Defects & flaky tests
Two of the highest-friction parts of test management: linking a failing test to a real bug ticket, and figuring out which tests are reliably broken vs flaking out.
Defects
A defect in Kaizen is a record that links one or more failing test cases to an external bug tracker issue (Jira, GitHub Issues, Linear, GitLab Issues).
How defects appear
Three sources:
-
From your reporter annotations:
test.info().annotations.push({ type: 'jira', description: 'ACME-1234' });On ingest, Kaizen parses
labels.jiraand creates / updates the linked defect automatically. -
Manual link from a failing case in the UI:
- Open a failing case → Link defect → paste a tracker URL
- We resolve the title, status, assignee, priority via the tracker's API
-
AI clustering (Team plan and above):
- Failures with similar stack traces / error messages get grouped automatically
- The cluster suggests an existing defect or proposes opening a new one
The Defects tab
Lists every defect with rolled-up state across cases:
- Cases affected — how many test cases reference this defect
- First seen / last seen — earliest and latest run timestamps
- Tracker status — synced from Jira/GitHub/Linear
- Owner — assignee from the tracker
- Severity — derived from the failing case severity
Click in to see the full case list, the runs they failed in, and a stack-trace excerpt.
Integrations
Set up under Project Settings → Integrations:
- Jira Cloud / Server — OAuth app or API token
- GitHub Issues — repo-scoped GitHub App
- Linear — workspace token
- GitLab — project access token
When the tracker resolves a ticket, the linked Kaizen defect auto-closes (and reopens if the test fails again).
Flaky tests
A test is flaky when it produces both pass and fail outcomes against the same code (no relevant change between runs).
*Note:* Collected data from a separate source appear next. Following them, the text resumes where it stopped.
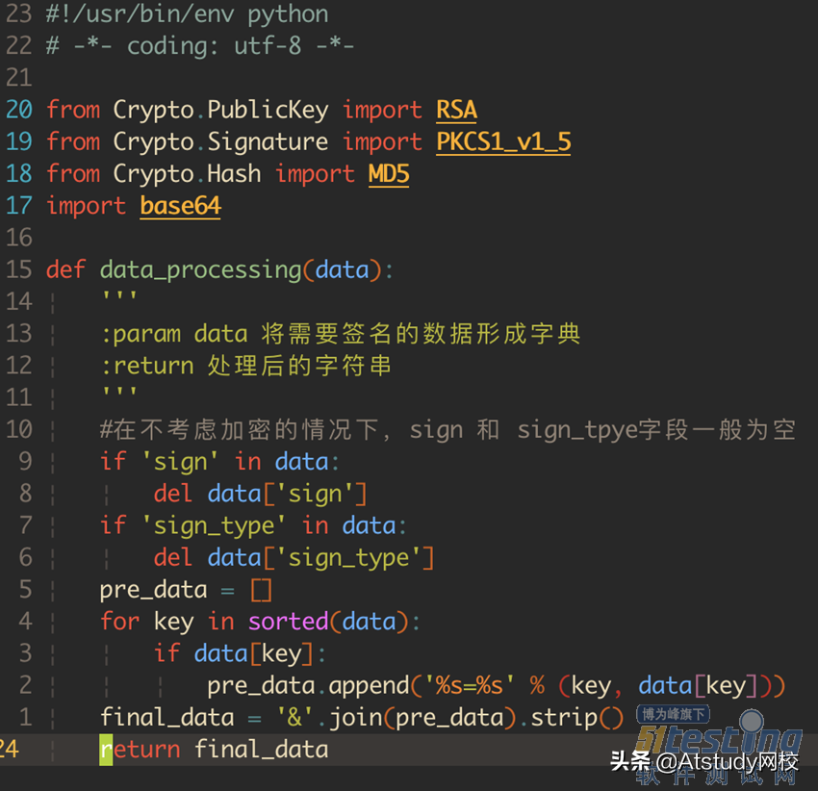Image resolution: width=818 pixels, height=791 pixels.
Task: Click the 头条 @Atstudy网校 watermark text
Action: tap(704, 762)
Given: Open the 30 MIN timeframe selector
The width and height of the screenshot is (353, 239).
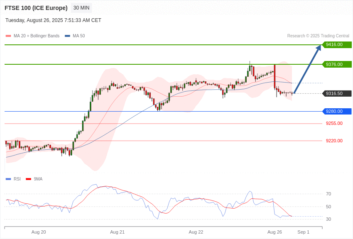Looking at the screenshot, I should click(81, 8).
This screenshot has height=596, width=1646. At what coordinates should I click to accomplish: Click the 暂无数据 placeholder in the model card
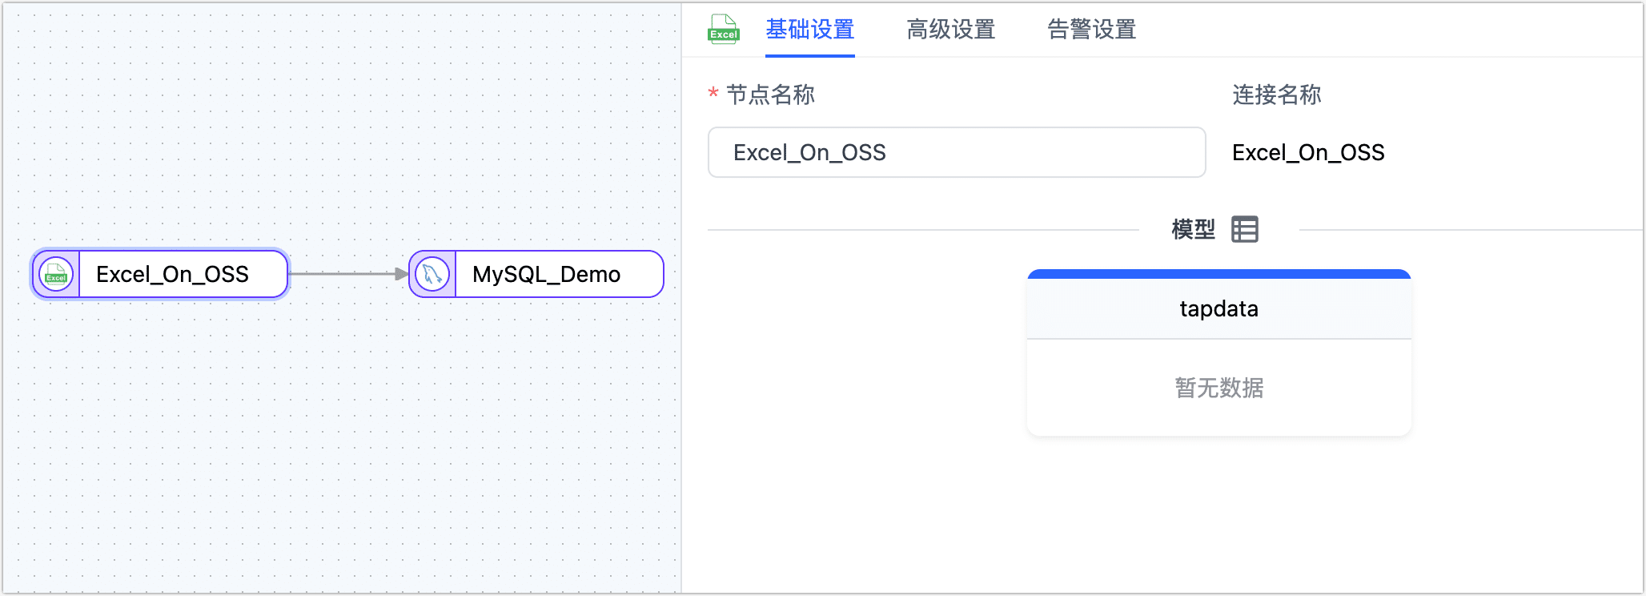pos(1218,389)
Kaizen's flake detection is per-case, per-branch, with a rolling window.
How it's computed
Default formula:
- Look at the last N=20 runs on the same branch
- A case is considered flaky if its pass-rate is between 0.05 and 0.95 and it has at least one pass and one fail in the window
- Severity is graded by failure rate:
low< 25% fails,medium25-60%,high> 60%
Tunable per-project under Settings → Flake Detection.
The Flaky tab
- Lists every case currently flagged
- Sortable by failure rate, severity, owner, last seen
- Each row shows the rolling pass-rate as a sparkline + the runs it has flaked in
- Click in to see all step diffs across runs (passes vs fails — what changed?)
Acting on flakes
For each flagged case:
- Quarantine — exclude from gating dashboards while you investigate. Still runs in CI; just doesn't fail the rollup
- Open defect — link a tracker ticket
- Mark intentional — for tests that are meant to retry-with-randomness (rare; useful for property tests)
- Suggest owner — auto-derived from CODEOWNERS
Rerun-failed flow
If your run.env.runUrl is set, the embedded Kensho viewer offers a Re-run failed action. The platform calls your CI's webhook with the failing case IDs as input — your workflow re-runs only those. The new run lands in Kaizen as a child of the original; flake detection accounts for it.